夜間トイレに何度も起きる人であれば、寝室とトイレの距離、途中の段差、照明スイッチの位置がポイントになります。入浴介助が必要な人なら、脱衣所の広さ、浴室の出入口、介助者が立てるスペースも見ておくべきです。線一本、矢印ひとつでも、ケアの判断材料になります。

見やすい住宅見取り図を書く順番

住宅見取り図 書き方 ケアマネで悩みやすいのが、「どこから書き始めるか」です。見やすい図には順番があります。

一つ目は、外形を描くこと。家や対象階の大まかな形を四角や長方形で置きます。二つ目に、部屋を区切る線を入れ、各部屋名を書きます。三つ目に、玄関、廊下、トイレ、浴室、寝室など主要箇所を明示します。四つ目に、扉の位置と開く向きを入れます。五つ目に、段差、階段、手すり、家具、ベッドなど生活上のポイントを書き足します。最後に、本人の移動経路や転倒リスクのある場所を追記します。

この順番で進めると、あとから情報を足しても図が崩れにくくなります。いきなり家具や寸法から入ると、全体の位置関係がずれて読みづらくなりがちです。現場ではスピードも求められるため、まず骨格、次に生活情報という流れを身につけておくと便利です。

寸法はどこまで必要か

寸法の扱いは、多くのケアマネが迷うところです。結論から言えば、すべてを測る必要はありません。ただし、支援判断に直結する寸法は外せません。

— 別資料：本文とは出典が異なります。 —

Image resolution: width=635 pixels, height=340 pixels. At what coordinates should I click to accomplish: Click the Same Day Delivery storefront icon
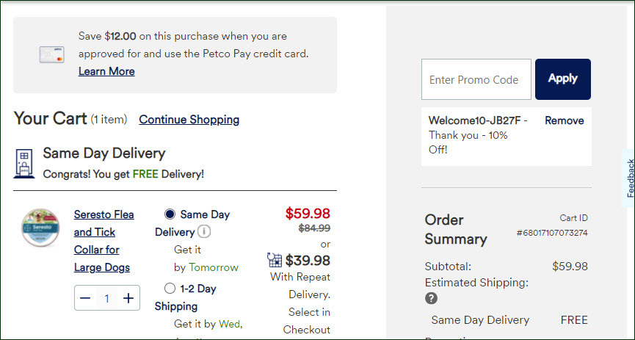click(24, 163)
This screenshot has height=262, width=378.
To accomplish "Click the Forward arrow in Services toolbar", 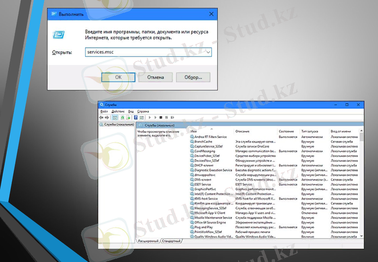I will point(106,117).
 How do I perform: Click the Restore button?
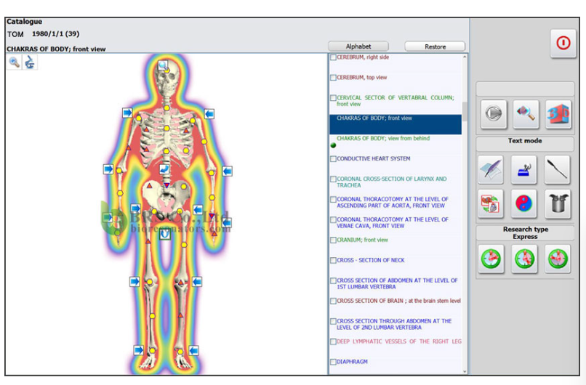pyautogui.click(x=435, y=46)
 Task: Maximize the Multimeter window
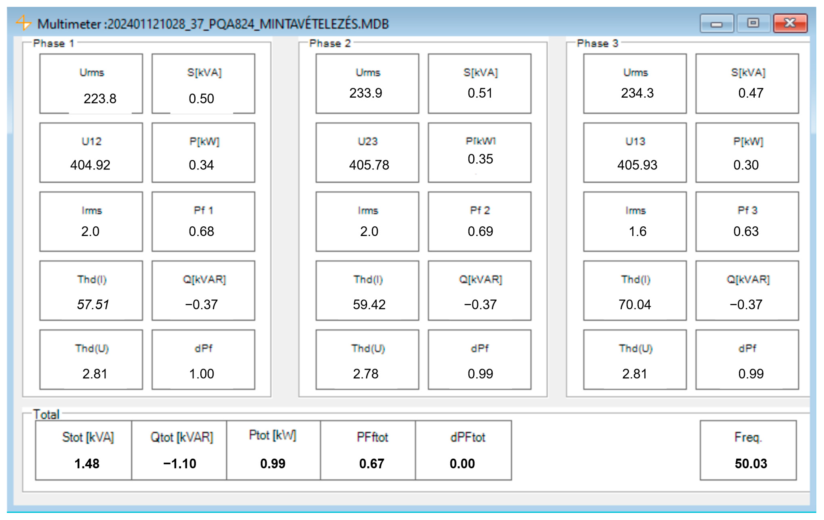pyautogui.click(x=753, y=23)
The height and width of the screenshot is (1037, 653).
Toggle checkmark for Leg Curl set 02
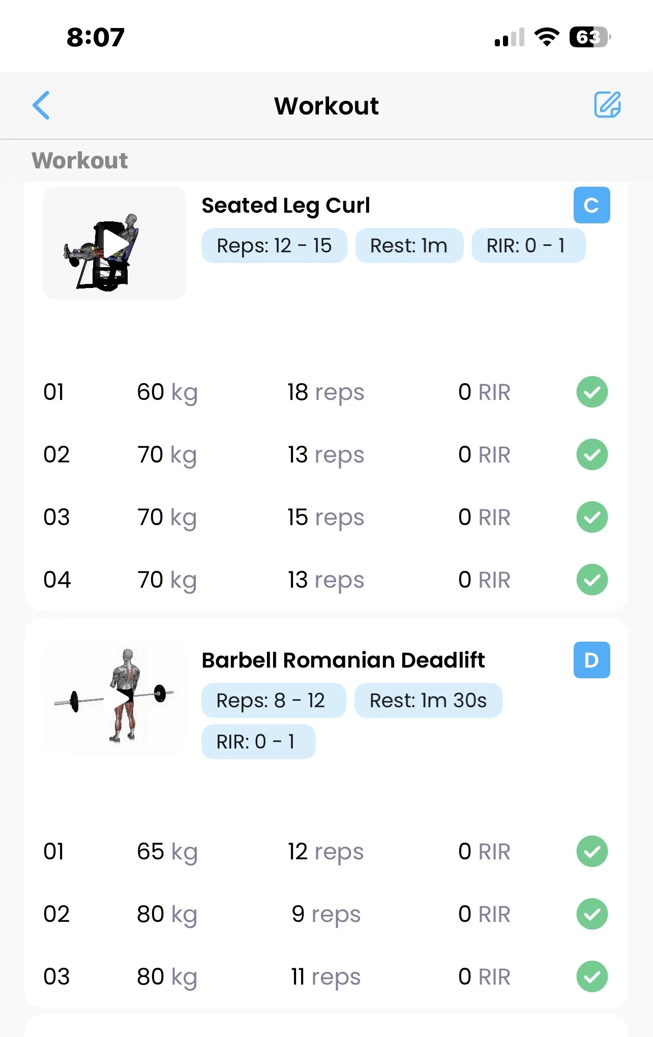point(592,454)
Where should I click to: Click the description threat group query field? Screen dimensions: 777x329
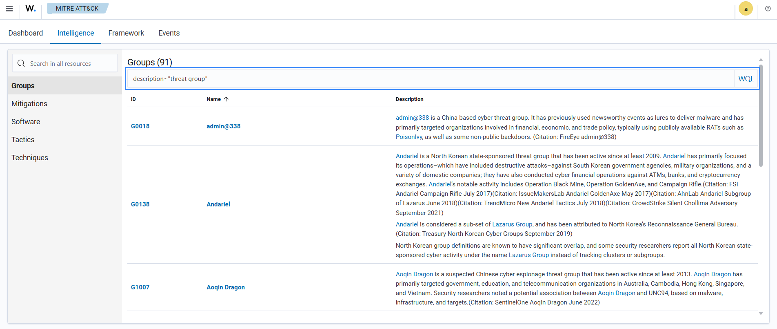pyautogui.click(x=428, y=79)
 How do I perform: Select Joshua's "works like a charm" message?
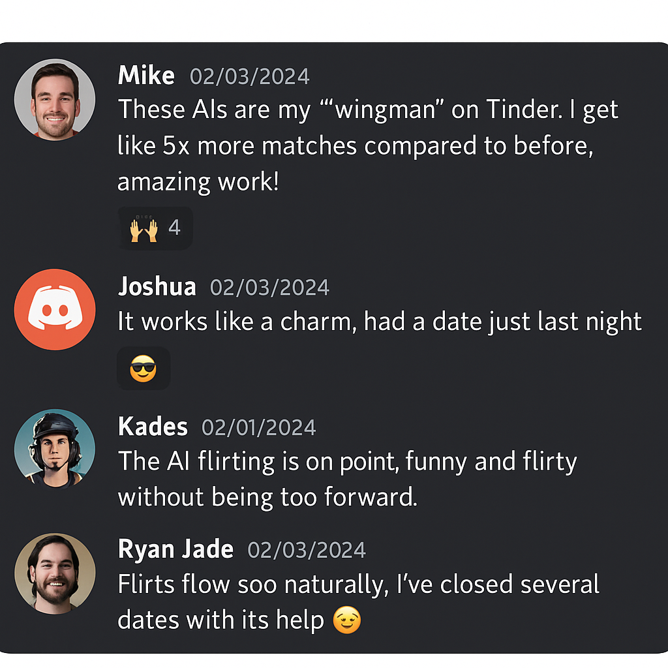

車いすや歩行器の利用を検討するなら、廊下幅、出入口幅、トイレ内の有効スペース、ベッドまわりの余白は重要です。住宅改修で手すり設置を考えるなら、立ち上がり位置、段差の高さ、手すりを付けたい壁面の長さが必要になることがあります。浴室なら、出入口の段差、洗い場の広さ、浴槽の高さやまたぎの深さが検討材料になります。

反対に、使わない部屋の細かな寸法まで埋める必要は通常ありません。目的に応じて測る。これが実務的です。メジャーを持って訪問し、必要箇所だけ丁寧に記録する習慣があると、見取り図の精度はぐっと上がります。

住宅改修の申請で意識したい書き方

介護保険の住宅改修では、見取り図は改修前後のイメージを伝える資料として使われます。そのため、「どこに」「何を」「なぜ」設置するのかが図から読み取れることが大切です。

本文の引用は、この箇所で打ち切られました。